» **DIRECTIONS**: Copy the rows between the lines holding "However [220, 1178]" and "most is located at coordinates (497, 1141).", inclusive. Replace "Identify" with "Determine" and leave everything else unchanged.

» **LISTED ENTRIES**:
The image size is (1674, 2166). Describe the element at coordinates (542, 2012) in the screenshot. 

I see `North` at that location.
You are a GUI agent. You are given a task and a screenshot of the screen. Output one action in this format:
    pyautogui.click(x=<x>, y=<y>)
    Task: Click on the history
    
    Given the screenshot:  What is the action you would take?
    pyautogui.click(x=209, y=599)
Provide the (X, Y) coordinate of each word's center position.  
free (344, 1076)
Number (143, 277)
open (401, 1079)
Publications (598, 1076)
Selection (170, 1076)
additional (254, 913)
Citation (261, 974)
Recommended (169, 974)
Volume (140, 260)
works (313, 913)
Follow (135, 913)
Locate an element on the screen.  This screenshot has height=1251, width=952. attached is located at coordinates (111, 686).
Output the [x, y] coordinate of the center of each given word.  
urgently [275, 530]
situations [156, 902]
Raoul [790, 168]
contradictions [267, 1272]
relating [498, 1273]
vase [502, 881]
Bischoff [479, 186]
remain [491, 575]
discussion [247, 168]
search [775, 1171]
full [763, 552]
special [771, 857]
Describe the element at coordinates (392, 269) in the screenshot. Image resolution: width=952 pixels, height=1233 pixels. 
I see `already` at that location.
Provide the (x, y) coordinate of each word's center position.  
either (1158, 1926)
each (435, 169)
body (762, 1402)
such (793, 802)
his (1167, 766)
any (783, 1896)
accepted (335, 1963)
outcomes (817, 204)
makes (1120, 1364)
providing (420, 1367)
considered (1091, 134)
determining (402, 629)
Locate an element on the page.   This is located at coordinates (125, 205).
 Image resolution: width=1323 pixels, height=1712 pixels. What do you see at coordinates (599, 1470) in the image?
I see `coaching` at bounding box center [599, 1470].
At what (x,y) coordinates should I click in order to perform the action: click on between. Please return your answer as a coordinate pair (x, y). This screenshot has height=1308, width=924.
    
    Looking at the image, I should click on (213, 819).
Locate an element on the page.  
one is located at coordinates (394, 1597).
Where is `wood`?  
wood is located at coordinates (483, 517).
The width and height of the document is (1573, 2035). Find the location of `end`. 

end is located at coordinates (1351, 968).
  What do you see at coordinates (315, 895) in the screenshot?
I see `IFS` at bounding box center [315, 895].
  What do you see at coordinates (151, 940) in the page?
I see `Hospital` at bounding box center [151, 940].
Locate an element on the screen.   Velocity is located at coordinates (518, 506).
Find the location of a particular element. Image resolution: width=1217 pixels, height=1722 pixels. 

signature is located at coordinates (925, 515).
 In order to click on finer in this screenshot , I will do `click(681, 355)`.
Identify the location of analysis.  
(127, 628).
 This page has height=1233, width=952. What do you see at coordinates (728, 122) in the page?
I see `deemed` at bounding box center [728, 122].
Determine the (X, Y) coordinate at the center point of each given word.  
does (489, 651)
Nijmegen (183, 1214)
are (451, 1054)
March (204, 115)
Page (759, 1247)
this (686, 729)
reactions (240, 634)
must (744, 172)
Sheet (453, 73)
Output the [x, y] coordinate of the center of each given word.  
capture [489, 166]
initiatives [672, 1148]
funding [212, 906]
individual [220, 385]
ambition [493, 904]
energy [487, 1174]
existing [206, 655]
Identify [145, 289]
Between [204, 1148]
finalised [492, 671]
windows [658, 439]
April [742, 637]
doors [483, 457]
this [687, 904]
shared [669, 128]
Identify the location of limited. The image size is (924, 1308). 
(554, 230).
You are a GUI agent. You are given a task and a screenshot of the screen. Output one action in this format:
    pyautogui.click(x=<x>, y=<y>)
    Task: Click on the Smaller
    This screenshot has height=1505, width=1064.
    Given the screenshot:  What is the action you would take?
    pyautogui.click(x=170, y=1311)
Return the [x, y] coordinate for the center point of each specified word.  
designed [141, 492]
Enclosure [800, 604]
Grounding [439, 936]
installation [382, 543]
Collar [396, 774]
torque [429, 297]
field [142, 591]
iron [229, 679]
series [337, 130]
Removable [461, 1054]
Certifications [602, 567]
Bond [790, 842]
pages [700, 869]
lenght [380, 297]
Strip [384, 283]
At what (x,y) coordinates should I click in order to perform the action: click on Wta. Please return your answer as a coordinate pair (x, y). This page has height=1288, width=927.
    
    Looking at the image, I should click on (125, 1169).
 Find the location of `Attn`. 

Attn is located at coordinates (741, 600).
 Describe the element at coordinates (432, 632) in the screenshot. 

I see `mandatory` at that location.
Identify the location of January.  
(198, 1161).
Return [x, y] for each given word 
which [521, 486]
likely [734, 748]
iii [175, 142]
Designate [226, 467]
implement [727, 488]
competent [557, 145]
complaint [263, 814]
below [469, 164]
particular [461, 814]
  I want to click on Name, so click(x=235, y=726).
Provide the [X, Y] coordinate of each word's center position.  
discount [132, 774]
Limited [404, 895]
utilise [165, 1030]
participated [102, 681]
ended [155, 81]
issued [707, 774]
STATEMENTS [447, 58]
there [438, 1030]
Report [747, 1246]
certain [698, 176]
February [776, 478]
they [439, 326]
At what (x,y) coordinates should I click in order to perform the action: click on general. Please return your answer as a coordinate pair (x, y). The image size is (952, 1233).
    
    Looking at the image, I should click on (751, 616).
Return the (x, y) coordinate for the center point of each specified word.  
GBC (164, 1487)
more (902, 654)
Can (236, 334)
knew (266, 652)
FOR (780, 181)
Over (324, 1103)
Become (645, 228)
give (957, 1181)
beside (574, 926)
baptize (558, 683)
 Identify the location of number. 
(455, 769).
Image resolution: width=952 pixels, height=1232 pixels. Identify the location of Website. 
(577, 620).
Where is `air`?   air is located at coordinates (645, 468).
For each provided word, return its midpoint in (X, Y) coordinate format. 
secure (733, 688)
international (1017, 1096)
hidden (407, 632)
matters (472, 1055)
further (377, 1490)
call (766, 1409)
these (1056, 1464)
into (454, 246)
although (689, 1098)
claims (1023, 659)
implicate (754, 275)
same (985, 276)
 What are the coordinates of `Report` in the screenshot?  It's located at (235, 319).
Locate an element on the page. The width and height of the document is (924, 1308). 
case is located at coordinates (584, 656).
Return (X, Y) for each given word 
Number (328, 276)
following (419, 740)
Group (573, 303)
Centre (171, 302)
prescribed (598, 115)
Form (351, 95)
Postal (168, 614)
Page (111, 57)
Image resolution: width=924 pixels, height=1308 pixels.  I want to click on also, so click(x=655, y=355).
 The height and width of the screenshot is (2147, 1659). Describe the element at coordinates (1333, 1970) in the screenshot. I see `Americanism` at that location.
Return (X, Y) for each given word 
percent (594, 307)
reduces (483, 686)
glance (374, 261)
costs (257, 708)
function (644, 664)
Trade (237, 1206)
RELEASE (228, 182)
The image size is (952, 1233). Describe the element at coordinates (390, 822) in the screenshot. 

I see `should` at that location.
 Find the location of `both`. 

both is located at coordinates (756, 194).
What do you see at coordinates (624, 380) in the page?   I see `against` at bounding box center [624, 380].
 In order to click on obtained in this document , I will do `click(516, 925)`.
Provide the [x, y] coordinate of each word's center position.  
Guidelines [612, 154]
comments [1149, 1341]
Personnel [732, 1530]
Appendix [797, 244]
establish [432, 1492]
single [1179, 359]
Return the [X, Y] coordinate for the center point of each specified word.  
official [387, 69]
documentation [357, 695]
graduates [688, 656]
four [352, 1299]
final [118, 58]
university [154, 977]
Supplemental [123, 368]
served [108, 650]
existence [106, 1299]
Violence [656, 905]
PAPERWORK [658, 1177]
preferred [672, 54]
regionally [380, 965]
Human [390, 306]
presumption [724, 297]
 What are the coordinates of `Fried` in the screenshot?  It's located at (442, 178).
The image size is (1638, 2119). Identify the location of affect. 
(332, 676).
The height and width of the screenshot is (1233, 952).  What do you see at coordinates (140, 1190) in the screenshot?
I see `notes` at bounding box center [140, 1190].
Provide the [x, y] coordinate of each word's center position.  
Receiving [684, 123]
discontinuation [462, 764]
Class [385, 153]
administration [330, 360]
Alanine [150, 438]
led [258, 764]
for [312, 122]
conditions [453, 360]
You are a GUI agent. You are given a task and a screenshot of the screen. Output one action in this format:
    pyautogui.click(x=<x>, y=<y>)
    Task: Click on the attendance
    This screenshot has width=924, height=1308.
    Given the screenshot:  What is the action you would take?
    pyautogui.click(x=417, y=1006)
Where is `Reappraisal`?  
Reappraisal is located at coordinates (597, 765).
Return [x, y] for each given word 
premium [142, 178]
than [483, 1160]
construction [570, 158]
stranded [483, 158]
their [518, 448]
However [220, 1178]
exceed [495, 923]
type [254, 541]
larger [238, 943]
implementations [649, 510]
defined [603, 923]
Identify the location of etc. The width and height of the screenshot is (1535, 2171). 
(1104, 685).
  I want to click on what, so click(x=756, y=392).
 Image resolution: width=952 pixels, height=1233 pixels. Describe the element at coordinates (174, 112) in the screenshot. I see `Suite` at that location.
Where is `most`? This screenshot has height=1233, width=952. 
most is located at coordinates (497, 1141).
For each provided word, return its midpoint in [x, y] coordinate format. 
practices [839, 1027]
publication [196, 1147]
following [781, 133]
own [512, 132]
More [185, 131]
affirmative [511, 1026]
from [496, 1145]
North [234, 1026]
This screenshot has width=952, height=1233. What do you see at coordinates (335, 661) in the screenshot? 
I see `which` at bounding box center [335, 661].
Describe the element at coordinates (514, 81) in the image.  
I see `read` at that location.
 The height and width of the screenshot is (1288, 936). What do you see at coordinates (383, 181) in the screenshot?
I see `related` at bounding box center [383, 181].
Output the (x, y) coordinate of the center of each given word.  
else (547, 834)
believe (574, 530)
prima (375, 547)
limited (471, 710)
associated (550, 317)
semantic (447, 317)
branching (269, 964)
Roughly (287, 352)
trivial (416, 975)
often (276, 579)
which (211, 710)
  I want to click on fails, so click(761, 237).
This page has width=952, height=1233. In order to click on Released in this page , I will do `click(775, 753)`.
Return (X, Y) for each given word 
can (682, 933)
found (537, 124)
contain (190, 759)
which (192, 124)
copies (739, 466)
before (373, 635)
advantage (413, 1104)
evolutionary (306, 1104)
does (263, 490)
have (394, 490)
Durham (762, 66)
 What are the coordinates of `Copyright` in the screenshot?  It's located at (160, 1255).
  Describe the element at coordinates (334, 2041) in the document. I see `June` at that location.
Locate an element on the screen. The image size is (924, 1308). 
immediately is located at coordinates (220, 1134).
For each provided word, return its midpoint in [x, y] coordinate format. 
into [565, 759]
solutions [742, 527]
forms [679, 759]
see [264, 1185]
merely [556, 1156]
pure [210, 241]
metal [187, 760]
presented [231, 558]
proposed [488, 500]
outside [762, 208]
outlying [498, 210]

» **RESULT OF THE EXERCISE**:
However [220, 1178]
exceed [495, 923]
type [254, 541]
larger [238, 943]
implementations [649, 510]
defined [603, 923]
Determine the location of etc. The width and height of the screenshot is (1535, 2171). 
(1104, 685).
  I want to click on what, so click(x=756, y=392).
 Image resolution: width=952 pixels, height=1233 pixels. Describe the element at coordinates (174, 112) in the screenshot. I see `Suite` at that location.
Where is `most`? This screenshot has height=1233, width=952. 
most is located at coordinates (497, 1141).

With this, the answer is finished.